■ TO DO ■
For each line in the records that contains "computer", make a copy.

━━━━━━━━━━━━━━━━━━━━

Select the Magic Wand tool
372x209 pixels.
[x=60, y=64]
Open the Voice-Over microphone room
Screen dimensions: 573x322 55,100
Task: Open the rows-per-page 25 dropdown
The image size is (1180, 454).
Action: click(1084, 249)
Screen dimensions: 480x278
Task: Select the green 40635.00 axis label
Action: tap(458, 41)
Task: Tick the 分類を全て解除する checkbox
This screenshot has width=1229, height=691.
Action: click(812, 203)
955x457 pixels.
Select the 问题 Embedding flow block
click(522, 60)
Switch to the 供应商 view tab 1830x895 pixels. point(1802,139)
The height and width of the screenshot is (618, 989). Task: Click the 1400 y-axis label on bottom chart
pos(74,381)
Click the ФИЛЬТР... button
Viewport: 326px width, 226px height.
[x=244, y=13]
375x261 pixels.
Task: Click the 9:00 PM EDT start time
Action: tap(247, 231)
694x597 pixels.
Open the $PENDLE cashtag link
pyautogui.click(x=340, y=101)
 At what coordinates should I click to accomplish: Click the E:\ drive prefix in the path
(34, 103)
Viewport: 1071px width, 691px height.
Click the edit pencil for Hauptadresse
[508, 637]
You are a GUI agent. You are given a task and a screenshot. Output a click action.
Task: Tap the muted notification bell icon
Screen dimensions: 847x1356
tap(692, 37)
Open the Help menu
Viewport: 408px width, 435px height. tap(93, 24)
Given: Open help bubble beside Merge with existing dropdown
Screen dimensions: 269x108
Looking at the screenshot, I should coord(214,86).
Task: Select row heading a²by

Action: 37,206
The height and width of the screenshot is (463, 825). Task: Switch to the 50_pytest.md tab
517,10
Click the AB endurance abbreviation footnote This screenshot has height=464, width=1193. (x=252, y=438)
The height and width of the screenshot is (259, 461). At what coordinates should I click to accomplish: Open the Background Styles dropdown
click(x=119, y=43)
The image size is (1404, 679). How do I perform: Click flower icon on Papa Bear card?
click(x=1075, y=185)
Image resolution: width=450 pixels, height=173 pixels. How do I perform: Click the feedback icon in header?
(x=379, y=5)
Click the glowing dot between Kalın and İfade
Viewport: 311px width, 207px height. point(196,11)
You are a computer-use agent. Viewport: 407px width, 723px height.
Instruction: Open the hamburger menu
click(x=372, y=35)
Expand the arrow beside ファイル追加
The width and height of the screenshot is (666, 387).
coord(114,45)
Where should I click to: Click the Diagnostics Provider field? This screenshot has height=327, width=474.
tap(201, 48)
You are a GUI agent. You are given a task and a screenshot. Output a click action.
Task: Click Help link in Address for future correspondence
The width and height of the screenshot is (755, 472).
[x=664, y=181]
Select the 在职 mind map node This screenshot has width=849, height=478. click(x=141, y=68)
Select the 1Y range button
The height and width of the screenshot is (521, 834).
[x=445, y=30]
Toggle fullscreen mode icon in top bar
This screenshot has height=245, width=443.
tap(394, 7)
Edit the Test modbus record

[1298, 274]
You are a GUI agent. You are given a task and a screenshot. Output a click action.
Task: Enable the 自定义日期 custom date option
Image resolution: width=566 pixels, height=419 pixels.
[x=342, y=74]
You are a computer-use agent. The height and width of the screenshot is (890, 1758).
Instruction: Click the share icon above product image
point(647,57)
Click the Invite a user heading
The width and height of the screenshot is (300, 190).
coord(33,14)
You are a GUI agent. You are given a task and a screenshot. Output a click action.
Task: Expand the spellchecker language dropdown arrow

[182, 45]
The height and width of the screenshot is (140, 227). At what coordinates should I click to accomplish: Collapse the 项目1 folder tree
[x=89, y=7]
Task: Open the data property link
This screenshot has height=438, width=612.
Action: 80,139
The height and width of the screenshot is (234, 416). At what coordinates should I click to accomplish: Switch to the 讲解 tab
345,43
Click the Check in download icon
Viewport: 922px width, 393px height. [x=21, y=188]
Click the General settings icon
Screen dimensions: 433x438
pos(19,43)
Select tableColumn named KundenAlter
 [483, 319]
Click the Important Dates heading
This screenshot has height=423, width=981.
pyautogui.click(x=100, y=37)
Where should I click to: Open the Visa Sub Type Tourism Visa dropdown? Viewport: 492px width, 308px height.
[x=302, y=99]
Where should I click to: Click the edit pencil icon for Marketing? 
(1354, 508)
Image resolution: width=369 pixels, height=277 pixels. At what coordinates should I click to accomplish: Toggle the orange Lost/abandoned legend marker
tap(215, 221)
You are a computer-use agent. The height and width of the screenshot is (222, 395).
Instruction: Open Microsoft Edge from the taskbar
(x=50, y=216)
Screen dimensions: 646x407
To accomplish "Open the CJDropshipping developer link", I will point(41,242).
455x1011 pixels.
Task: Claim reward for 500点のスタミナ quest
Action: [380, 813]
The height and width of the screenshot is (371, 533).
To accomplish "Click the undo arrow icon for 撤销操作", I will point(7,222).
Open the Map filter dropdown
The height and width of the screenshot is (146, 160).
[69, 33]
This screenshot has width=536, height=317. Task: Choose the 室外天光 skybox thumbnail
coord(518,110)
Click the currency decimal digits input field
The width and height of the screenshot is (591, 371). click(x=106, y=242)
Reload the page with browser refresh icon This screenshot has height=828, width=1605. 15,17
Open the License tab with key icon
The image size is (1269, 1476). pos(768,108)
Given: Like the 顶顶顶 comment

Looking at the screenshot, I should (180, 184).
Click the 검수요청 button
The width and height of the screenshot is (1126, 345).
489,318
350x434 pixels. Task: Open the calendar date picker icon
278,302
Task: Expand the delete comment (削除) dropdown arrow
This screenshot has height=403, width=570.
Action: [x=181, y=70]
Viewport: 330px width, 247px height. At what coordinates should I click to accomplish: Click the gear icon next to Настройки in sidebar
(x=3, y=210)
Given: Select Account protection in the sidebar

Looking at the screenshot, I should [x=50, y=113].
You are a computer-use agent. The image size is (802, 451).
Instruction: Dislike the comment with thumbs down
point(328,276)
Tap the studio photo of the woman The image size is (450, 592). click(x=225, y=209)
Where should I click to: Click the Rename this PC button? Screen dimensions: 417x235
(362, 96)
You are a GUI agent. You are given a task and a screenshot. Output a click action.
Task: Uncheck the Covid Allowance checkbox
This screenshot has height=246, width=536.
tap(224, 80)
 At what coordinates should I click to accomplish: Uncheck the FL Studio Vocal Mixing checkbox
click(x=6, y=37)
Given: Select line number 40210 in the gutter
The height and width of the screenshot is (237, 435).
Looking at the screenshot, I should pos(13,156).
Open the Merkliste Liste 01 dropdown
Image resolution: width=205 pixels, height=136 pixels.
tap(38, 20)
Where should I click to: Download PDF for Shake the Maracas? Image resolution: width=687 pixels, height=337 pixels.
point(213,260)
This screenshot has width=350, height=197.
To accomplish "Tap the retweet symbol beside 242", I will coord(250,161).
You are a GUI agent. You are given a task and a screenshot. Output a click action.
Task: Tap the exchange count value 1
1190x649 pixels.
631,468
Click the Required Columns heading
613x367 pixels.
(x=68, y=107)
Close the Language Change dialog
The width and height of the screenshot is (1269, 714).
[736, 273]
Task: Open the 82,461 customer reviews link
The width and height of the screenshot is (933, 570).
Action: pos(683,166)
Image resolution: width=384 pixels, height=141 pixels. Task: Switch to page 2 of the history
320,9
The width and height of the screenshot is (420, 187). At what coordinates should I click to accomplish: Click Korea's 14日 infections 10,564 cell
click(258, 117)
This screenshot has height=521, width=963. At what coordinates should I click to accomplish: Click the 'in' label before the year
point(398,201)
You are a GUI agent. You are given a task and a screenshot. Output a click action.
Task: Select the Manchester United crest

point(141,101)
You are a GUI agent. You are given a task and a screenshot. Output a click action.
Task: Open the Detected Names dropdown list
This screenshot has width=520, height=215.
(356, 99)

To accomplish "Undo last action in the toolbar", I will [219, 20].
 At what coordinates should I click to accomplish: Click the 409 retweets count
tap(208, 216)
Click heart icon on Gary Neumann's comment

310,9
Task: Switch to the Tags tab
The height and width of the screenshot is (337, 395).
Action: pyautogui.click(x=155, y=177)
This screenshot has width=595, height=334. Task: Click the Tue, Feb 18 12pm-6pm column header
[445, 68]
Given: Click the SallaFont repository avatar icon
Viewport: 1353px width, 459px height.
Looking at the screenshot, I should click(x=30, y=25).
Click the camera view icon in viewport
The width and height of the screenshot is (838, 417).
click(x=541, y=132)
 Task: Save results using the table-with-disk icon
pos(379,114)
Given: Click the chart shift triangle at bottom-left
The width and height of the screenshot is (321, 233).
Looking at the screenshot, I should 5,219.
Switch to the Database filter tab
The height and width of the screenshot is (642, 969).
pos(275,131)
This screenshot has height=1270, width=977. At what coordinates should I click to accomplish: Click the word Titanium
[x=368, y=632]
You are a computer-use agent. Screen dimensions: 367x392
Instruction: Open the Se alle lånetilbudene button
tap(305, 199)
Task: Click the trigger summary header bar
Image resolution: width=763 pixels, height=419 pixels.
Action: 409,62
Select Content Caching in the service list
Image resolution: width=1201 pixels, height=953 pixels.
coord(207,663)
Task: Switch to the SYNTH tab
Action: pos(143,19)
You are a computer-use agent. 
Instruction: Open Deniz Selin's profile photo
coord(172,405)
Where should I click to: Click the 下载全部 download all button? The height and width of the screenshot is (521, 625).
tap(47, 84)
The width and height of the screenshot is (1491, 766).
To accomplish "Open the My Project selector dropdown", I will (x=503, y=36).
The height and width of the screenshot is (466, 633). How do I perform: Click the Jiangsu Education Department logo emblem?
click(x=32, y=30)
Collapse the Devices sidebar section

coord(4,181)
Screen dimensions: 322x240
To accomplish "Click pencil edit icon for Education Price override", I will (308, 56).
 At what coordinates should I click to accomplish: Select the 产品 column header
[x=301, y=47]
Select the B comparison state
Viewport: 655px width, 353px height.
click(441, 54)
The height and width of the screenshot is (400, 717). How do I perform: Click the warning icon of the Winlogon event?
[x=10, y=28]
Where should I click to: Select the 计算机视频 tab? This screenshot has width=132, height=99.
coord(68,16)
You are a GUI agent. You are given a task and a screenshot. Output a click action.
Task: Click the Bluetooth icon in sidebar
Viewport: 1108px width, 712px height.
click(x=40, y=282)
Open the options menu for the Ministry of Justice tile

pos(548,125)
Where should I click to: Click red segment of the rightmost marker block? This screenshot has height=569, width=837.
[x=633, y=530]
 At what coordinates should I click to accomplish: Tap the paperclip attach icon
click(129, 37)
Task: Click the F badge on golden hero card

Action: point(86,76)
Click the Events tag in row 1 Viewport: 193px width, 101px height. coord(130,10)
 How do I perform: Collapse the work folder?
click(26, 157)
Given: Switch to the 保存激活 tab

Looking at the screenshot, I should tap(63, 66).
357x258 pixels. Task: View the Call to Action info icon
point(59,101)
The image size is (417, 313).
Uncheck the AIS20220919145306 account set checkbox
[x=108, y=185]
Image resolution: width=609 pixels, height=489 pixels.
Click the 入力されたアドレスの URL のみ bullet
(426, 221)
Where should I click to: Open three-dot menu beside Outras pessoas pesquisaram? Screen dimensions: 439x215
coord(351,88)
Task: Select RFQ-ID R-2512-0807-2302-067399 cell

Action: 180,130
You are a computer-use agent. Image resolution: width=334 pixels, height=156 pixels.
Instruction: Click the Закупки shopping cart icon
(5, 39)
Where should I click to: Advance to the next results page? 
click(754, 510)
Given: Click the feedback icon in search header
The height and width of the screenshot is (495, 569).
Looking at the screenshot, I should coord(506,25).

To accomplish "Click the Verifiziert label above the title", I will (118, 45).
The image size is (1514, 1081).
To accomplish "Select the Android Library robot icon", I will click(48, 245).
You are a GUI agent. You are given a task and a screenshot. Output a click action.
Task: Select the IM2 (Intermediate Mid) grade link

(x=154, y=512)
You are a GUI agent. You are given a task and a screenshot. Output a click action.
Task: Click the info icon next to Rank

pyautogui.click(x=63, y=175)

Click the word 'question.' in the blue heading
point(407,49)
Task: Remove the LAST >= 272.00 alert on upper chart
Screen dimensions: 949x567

━━━━━━━━━━━━━━━━━━━━

■ OUTPUT FOR THIS EXERCISE ■
You are a computer-use agent. Viewport: 407px width, 723px height.
You are a computer-use agent. The height and width of the screenshot is (890, 1758).
You are a computer-use agent. The height and width of the screenshot is (222, 395).
You are a computer-use agent. The image size is (802, 451).
You are a computer-use agent. Screen dimensions: 367x392
You are a computer-use agent. 
You are a computer-use agent. Image resolution: width=334 pixels, height=156 pixels.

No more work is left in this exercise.